Bourgeois Jacques · Nationalrat · 2021-12-06
Bourgeois Jacques · Nationalrat · Freiburg · FDP-Liberale Fraktion · 2021-12-06
Wortprotokoll
La Commission de l'environnement, de l'aménagement du territoire et de l'énergie de notre conseil s'est réunie, tout à l'heure, pour débattre des deux divergences que nous avons encore avec le Conseil des Etats en ce qui concerne la prolongation de l'objectif de réduction de la loi sur le CO2.

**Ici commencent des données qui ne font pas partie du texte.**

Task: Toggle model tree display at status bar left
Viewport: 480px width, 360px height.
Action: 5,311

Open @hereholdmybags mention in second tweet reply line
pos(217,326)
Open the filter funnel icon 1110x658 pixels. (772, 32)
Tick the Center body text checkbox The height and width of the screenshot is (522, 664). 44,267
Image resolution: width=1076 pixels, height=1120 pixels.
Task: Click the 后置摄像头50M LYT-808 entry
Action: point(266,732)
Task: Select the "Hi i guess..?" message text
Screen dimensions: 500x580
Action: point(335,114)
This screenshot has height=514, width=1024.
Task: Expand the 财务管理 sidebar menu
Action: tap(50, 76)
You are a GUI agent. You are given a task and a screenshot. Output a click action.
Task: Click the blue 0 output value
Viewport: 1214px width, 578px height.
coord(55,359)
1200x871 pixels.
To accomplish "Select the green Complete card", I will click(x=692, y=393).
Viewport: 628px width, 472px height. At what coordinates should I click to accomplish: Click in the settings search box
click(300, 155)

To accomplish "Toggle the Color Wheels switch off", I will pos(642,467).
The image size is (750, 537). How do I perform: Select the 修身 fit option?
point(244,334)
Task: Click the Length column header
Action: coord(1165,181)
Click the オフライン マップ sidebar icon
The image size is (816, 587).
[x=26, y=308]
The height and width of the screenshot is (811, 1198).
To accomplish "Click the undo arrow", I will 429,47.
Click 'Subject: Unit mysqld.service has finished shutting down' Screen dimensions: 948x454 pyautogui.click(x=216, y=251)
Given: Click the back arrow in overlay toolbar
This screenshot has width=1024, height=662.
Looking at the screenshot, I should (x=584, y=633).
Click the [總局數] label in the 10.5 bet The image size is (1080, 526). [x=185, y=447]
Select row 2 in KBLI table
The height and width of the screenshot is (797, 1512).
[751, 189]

La première divergence concerne l'article 49b, "Disposition transitoire pour la prolongation des conventions d'objectifs". Cet article avait été ajouté sur la base d'une proposition individuelle de notre collègue Fabio Regazzi. Le Conseil des Etats propose, à l'unanimité, de biffer cet article, car il est contraire, selon lui, au principe des règles du marché public des appels d'offres. D'un autre côté, aussi, la discussion au sein du Conseil national a démontré que la mention "de manière inchangée" pose aussi des problèmes dans cet article, qui stipule que la mise en oeuvre des conventions d'objectifs est prolongée de manière inchangée. En effet, les paramètres ont changé depuis l'ajout de cet article. Par exemple, le système d'approbation a depuis lors changé au niveau des conseillers. En outre, les coûts ne seraient plus les mêmes si on prolongeait ces conventions d'objectifs. Donc, on doit revoir cette situation. C'est la raison pour laquelle la Confédération, consciente qu'il est important de donner une sécurité à l'économie et de pouvoir prolonger ces conventions d'objectifs, est en train de discuter avec les deux organisations concernées - à savoir l'Agence de l'énergie pour l'économie et l'Agence Cleantech Suisse - d'un contrat pour prolonger ces conventions d'objectifs. A l'unanimité, la CEATE-N propose à notre conseil de se rallier à la décision du Conseil des Etats de biffer l'article 49b.
La deuxième divergence a trait à l'allègement fiscal au niveau des biocarburants, du gaz naturel et du gaz liquide. Pour mémoire, en 2019, le Parlement a prolongé l'exemption de l'impôt sur les huiles minérales, les biocarburants, le gaz naturel et le gaz liquide, suite à l'initiative 17.405 déposée par notre collègue Thierry Burkart.
N'oublions pas que l'exemption accordée aux biocarburants, qui contribuent clairement à diminuer nos émissions de gaz à effet de serre à raison d'environ 0,6 million de tonnes par année, est une mesure qui a aussi un coût, car on doit garantir la neutralité des recettes de la Confédération. L'initiative parlementaire Burkart prévoyait déjà une augmentation d'environ 3,7 centimes par litre d'essence jusqu'au 31 décembre 2028. Comme la proposition du Conseil des Etats demande la prolongation de l'initiative parlementaire Burkart dont les mesures arriveront à échéance à la fin de 2023, il est donc pertinent d'inclure dans la modification prévue une date d'échéance de tous les instruments pour la fin de 2024. Cela nous permettra ensuite, dans la nouvelle mouture de la loi sur le CO2, de revoir l'ensemble des instruments à disposition de manière homogène.
Ainsi, la majorité de la commission vous recommande de vous rallier, sur ce point également, à la position du Conseil des Etats.